> **Tarefa 1**: Por favor, reproduza o trecho da entrevista de "Mas aí então" até "eu tinha feito.".

Entrevista realizada com o Sr. Sinai Waisberg, em 21/11/2005. 156

Mas aí então o professor entrou assim, numa fase menos... empreendedora. É, mais vendendo assim, lotes assim picados no Belvedere, porque ele ficou com alguns lotes, então ele ia vendendo, ia administrando assim de uma forma, assim, mais light e então como eu gostava mais de empreender, de empreendimentos, eu saí da CBE, procurei emprego e procurei então os Pentagna Guimarães, que eram os donos do terreno que dividiam com o Belvedere que eu tinha feito.

> **Linhas**:
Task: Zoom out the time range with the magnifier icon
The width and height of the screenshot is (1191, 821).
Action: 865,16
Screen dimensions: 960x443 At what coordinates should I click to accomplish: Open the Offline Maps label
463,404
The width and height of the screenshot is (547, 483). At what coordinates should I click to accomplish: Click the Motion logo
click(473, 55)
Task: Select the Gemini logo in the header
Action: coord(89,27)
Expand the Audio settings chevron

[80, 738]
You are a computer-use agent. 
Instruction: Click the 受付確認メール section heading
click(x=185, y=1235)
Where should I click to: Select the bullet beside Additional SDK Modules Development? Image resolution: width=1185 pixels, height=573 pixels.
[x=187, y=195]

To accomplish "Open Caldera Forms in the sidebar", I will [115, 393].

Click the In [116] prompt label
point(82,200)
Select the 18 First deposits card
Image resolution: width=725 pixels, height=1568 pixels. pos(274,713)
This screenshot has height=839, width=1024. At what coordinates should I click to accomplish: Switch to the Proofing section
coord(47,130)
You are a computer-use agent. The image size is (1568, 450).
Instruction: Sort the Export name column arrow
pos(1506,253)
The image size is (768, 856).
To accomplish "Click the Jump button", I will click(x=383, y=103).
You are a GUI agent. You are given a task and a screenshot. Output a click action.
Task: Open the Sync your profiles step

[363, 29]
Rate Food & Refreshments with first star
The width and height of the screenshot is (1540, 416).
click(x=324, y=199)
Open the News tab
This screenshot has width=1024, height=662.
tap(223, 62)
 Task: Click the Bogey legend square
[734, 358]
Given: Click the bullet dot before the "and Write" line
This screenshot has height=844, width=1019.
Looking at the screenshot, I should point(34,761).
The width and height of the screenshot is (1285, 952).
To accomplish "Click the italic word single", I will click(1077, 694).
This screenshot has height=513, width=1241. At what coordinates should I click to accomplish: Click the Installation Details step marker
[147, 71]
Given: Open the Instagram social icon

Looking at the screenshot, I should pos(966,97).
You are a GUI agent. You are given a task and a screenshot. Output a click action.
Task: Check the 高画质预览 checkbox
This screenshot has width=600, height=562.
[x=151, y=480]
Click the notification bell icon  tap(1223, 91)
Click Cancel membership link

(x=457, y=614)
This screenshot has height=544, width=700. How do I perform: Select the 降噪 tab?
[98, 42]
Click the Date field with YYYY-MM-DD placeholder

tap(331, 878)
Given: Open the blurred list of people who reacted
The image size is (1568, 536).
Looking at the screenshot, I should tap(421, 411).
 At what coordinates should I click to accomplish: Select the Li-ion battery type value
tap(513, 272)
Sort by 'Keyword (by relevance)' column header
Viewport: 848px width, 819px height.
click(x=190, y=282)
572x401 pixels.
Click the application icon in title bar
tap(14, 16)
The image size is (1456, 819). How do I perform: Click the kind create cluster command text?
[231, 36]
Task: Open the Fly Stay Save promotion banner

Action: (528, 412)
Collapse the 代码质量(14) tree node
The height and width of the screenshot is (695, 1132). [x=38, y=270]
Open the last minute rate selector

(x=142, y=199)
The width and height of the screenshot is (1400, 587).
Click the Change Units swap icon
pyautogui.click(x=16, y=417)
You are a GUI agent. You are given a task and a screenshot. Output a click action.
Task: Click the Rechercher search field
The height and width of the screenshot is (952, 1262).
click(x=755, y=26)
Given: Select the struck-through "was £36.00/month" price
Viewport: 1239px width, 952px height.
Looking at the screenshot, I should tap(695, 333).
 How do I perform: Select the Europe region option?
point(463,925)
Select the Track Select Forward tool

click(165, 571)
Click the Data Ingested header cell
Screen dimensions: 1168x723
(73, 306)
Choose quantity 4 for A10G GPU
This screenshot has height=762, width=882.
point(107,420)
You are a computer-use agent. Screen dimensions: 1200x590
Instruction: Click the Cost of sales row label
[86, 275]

> **Tarefa 2**: Transforme em tabela Markdown as linhas da listagem, da linha com "Given: Click the" até a linha com "Looking at the screenshot, I should pos(966,97).", ambas incluídas. Use as colunas n e Linha, numere as linhas e deixe de fora as linhas em branco.

> **Solução escrita 1**:
Mas aí então o professor entrou assim, numa fase menos... empreendedora. É, mais vendendo assim, lotes assim picados no Belvedere, porque ele ficou com alguns lotes, então ele ia vendendo, ia administrando assim de uma forma, assim, mais light e então como eu gostava mais de empreender, de empreendimentos, eu saí da CBE, procurei emprego e procurei então os Pentagna Guimarães, que eram os donos do terreno que dividiam com o Belvedere que eu tinha feito.

> **Solução escrita 2**:
| n | Linha |
|---|---|
| 1 | Given: Click the bullet dot before the "and Write" line |
| 2 | This screenshot has height=844, width=1019. |
| 3 | Looking at the screenshot, I should point(34,761). |
| 4 | The width and height of the screenshot is (1285, 952). |
| 5 | To accomplish "Click the italic word single", I will click(1077, 694). |
| 6 | This screenshot has height=513, width=1241. At what coordinates should I click to accomplish: Click the Installation Details step marker |
| 7 | [147, 71] |
| 8 | Given: Open the Instagram social icon |
| 9 | Looking at the screenshot, I should pos(966,97). |